Lina at the games by Sally Rippin
Our Australian Girl series. Penguin, 2013. ISBN 978 0 14 330702 0.
(Age: 10+) Recommended. Australian history. Olympic Games. Migrants.
Lina, the daughter of Italian migrants who settled in Melbourne
after World War Two, is aiming to be a journalist and so jumps at
the chance to accompany the principal at her exclusive girls' school
to the swimming. It is 1956 and the Olympic Games are in Melbourne,
and as Lina holds Dawn Fraser in the highest esteem, she longs to see
her swim. But at home, her brother comes home with a bloodied face,
and Lina finds he is seeing an Australian girl, and her brother does
not want her mixing with migrants. At school too, Lina finds that
her friend, Sarah, derides her to others as a wog. As with the first
two books in this excellent set of four, Lina is in an awkward
position, keeping her home life separate from school and friends.

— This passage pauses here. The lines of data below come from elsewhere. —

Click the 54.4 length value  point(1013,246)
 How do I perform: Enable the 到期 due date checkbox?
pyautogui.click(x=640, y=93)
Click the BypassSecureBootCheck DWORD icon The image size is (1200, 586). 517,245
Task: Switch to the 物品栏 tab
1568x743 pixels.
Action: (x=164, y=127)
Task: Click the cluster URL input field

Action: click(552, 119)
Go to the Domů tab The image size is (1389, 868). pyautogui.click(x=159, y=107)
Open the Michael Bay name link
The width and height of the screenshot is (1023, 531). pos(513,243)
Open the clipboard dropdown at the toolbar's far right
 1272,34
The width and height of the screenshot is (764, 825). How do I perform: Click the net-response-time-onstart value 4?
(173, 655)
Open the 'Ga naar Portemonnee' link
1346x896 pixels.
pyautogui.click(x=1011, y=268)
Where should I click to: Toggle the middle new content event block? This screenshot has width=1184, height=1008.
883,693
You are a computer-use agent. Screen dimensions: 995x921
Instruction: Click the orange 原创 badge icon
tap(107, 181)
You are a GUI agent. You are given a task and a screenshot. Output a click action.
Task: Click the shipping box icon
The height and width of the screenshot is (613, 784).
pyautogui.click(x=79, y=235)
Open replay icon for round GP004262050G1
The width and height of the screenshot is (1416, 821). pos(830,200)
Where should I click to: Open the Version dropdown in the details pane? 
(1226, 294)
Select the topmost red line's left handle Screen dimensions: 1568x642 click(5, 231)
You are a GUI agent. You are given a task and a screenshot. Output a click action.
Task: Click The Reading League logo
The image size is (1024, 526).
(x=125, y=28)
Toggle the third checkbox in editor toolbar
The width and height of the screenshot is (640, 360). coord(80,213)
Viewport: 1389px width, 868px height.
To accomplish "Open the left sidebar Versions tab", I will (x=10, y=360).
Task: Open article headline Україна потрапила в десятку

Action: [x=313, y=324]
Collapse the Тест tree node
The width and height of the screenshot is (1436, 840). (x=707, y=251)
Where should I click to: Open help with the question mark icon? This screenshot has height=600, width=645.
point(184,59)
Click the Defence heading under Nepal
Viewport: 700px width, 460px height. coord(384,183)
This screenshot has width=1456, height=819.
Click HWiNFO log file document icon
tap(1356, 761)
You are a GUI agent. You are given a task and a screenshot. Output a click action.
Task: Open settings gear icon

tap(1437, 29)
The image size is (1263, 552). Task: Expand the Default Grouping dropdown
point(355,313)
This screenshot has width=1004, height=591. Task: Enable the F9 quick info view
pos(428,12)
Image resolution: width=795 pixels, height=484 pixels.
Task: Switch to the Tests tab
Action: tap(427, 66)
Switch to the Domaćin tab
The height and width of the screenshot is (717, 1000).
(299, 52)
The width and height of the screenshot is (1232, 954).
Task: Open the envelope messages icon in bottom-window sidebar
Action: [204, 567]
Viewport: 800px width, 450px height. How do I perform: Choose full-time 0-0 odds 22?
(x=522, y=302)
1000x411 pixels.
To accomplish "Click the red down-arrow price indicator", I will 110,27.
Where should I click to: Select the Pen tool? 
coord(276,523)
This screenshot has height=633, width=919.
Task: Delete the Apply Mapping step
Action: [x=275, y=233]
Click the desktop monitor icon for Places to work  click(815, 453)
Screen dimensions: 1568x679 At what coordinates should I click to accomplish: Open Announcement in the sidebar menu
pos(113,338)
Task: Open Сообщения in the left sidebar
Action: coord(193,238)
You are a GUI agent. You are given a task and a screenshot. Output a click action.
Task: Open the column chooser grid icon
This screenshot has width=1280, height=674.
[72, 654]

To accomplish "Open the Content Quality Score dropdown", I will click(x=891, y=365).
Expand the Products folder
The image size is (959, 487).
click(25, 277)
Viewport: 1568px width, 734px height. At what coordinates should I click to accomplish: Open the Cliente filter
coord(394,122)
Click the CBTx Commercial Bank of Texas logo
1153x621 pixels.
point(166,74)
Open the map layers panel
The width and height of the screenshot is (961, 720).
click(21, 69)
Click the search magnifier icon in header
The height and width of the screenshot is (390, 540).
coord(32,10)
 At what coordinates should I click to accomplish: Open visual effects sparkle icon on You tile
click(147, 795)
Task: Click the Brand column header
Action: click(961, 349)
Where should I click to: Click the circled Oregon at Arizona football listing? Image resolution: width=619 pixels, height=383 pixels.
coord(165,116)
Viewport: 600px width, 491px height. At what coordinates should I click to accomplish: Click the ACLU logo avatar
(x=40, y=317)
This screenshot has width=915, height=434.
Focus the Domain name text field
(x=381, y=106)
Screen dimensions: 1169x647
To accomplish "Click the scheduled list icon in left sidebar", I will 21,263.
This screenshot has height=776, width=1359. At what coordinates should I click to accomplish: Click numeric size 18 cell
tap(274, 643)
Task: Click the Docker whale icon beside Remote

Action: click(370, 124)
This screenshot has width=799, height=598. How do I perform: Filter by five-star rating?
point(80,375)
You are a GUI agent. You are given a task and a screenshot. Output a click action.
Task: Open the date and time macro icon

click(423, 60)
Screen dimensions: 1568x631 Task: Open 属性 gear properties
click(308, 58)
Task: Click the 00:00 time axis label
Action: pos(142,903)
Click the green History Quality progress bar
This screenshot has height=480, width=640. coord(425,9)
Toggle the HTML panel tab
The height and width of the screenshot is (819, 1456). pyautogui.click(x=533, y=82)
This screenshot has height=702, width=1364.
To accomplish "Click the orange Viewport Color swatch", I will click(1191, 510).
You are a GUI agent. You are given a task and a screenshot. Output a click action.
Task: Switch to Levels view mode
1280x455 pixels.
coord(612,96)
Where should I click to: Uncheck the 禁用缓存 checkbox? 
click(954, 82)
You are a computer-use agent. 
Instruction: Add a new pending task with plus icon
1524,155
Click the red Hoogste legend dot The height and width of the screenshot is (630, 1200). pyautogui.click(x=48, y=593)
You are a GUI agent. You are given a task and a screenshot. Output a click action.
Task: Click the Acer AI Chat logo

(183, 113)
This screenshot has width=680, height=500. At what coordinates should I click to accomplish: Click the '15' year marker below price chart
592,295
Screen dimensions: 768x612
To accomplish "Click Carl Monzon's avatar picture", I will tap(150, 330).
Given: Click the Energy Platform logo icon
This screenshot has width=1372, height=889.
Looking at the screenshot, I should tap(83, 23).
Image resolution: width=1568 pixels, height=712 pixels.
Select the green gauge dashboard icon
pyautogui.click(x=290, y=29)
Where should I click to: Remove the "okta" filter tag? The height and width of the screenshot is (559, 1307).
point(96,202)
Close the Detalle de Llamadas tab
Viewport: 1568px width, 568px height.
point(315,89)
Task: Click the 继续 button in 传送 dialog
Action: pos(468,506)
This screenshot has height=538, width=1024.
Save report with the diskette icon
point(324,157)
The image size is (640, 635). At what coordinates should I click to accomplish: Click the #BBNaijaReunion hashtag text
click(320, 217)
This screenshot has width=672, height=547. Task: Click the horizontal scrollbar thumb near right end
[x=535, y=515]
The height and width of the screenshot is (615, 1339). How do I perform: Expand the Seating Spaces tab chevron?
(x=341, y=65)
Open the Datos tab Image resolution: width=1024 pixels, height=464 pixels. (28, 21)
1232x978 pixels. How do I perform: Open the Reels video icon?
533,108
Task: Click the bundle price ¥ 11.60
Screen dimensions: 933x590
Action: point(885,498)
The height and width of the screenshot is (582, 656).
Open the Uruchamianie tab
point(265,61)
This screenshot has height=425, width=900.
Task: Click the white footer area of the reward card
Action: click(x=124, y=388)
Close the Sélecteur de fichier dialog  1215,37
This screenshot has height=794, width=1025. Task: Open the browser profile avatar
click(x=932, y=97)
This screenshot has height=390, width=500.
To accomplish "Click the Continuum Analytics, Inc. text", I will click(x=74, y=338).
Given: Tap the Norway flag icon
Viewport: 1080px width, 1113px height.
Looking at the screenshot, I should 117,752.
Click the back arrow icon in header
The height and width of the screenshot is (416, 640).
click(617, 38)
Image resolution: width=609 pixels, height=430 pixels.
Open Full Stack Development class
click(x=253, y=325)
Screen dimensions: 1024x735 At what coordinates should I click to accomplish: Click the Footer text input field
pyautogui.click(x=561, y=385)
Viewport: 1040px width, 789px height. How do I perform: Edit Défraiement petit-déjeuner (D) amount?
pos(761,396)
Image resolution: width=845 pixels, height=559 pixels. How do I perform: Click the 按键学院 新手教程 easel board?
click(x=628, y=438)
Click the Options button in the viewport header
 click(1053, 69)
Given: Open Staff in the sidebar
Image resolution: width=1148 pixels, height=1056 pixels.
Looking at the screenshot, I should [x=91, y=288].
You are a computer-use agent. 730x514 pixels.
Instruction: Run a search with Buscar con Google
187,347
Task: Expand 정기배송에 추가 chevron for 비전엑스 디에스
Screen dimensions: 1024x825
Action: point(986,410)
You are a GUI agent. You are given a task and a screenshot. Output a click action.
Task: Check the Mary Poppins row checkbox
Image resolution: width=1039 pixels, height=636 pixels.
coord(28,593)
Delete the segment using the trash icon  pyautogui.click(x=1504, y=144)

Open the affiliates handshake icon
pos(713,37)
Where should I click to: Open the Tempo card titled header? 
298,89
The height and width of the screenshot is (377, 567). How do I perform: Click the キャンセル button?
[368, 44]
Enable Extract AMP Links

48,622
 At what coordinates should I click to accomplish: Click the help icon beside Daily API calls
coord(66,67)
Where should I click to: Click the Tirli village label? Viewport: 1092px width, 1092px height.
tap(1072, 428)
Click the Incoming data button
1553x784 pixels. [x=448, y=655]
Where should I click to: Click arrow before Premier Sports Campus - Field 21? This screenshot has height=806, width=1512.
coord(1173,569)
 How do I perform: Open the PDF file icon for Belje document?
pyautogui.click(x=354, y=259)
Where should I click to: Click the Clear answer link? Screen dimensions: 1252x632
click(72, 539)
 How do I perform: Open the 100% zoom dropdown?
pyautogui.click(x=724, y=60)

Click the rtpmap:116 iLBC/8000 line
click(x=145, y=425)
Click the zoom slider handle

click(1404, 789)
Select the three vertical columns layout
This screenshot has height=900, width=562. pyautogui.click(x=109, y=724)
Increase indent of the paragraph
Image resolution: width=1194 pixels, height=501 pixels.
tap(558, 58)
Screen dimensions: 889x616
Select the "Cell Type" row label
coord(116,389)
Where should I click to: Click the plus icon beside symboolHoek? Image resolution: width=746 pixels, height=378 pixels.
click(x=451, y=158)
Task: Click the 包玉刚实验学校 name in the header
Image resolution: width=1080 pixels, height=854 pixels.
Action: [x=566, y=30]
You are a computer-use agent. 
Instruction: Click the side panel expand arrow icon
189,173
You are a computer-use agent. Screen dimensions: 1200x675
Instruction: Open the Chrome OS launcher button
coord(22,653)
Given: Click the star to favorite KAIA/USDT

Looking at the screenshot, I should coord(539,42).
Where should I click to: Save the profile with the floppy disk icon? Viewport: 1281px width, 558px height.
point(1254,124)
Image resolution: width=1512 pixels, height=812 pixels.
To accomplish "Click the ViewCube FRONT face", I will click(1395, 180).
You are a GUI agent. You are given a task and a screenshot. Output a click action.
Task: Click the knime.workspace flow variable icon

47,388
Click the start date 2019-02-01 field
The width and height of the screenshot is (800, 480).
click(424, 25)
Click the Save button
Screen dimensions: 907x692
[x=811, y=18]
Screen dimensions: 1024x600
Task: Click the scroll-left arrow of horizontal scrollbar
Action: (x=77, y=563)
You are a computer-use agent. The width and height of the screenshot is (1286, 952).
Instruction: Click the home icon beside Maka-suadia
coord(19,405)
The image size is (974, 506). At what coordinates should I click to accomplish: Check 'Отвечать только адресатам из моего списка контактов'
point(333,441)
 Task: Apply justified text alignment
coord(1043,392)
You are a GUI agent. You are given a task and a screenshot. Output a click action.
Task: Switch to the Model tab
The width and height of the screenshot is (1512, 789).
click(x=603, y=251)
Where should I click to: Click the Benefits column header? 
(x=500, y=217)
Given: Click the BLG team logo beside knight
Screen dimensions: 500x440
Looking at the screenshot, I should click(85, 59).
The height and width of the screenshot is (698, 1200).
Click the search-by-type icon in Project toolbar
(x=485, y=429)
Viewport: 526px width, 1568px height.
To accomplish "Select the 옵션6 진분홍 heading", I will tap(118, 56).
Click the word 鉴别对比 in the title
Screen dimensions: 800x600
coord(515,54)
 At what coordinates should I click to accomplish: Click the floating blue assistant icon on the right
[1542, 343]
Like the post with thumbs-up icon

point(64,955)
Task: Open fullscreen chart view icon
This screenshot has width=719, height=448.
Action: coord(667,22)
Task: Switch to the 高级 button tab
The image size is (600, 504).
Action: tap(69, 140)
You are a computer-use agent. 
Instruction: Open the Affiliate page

At the Olympics, hostility is brewing between some of the teams.
Hungary has been invaded by Russia and so the water polo event
between these two countries turns into a blood bath. A new friend
that Lina meets on the tram, takes action and writes a letter,
imploring them to do something about the closing ceremony to make
the games truly peaceful.
All of this happens through Lina's eyes. We see the different people
who inhabit her world, Sarah's racist father, the bodgies who hate
the Italian migrants, the Chinese friend on the tram, the growing
number of children at Lina's school from migrant backgrounds and
over all, the Mother Superior at Lina's school, celebrating the
diversity of her students.
This set of four books creates the new world of Australia after
World War Two for today's students with easily absorbed historical
detail. Lina's tale sits well against this background and readers
will enjoy reading of her life during the Olympic Games.